Amanda ChirinoCarlos R Hernandez-CastilloVictor GalvezAnabel ContrerasRosalinda DiazLuis Beltran-ParrazalJuan Fernandez-RuizPublished in: The European journal of neuroscience (2018)
Spinocerebellar Ataxia Type 7 (SCA7) is a neurodegenerative disorder caused by cytosine-adenine-guanine (CAG) repeat expansion. It is clinically characterized by ataxia and visual loss. To date, little is known about SCA7 cognitive impairments and its relationship with grey matter volume (GMV) changes. The aim of this study was to explore SCA7 patients' performance in specific components of auditory-verbal neuropsychological tests and to correlate their scores with genetic mutation, severity of ataxia and GMV. We assessed verbal memory and verbal fluency proficiencies in 31 genetically confirmed SCA7 patients, and compared their results with 32 healthy matched volunteers; we also correlated CAG repeats and severity of motor symptoms with performance in the auditory-verbal tests.
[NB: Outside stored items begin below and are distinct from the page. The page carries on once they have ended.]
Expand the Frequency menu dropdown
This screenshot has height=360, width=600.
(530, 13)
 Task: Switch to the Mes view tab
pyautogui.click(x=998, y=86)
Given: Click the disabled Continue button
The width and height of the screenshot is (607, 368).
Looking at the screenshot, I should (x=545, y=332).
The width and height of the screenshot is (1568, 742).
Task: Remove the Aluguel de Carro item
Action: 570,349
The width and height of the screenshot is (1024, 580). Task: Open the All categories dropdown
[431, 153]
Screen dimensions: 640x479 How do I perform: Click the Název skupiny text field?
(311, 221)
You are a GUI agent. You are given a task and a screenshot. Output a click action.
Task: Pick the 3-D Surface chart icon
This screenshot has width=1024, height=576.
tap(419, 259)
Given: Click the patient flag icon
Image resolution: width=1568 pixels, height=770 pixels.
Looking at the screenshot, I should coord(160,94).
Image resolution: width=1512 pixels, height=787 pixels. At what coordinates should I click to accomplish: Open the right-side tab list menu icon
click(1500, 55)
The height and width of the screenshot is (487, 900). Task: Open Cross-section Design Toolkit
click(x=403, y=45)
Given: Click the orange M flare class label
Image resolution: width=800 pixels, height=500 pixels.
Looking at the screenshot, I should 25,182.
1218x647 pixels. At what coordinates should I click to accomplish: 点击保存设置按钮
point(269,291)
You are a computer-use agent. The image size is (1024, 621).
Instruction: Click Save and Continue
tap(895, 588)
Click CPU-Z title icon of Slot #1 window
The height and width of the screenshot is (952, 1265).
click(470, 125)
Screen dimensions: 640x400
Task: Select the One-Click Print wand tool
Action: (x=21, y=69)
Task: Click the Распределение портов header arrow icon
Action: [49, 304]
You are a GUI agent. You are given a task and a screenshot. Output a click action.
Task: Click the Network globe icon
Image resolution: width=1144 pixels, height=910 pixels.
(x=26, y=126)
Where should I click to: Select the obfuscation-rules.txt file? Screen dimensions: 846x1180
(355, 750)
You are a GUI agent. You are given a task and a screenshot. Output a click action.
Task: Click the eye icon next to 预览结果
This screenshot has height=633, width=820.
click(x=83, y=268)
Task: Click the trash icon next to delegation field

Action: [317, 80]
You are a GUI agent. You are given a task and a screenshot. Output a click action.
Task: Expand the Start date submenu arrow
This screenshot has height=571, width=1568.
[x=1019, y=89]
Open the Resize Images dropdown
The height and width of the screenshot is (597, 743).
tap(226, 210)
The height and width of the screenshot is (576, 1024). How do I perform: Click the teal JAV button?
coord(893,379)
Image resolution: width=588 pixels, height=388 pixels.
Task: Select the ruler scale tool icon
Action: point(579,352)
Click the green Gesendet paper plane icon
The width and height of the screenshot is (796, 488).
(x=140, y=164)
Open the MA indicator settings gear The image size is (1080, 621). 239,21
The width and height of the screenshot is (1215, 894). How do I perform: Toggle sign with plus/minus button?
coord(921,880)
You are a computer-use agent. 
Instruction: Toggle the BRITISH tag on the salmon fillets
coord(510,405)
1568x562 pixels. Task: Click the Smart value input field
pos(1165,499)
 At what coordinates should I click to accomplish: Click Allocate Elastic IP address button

SCA7 patients exhibited deficiencies in several components of these cognitive tasks, which were independent of motor impairments and showed no relation to CAG repeats. Based on Resonance Images performed in 27 patients we found association between ataxia severity and GMV in "sensoriomotor" cerebellum, as well as correlations of impaired verbal memory and semantic fluency scores with GMV in association cortices, including the right parahippocampal gyrus. To our knowledge, this is the first report of deficits in the organization of semantic information and in the evocation of verbal material, as well as greater susceptibility to proactive interference in SCA7 patients. These findings bring novel information about specific cognitive abilities in SCA7 patients, particularly verbal memory and fluency, and their relation with GMV variations in circumscribed brain regions, including association cortices known to have functional relationships with the cerebellum.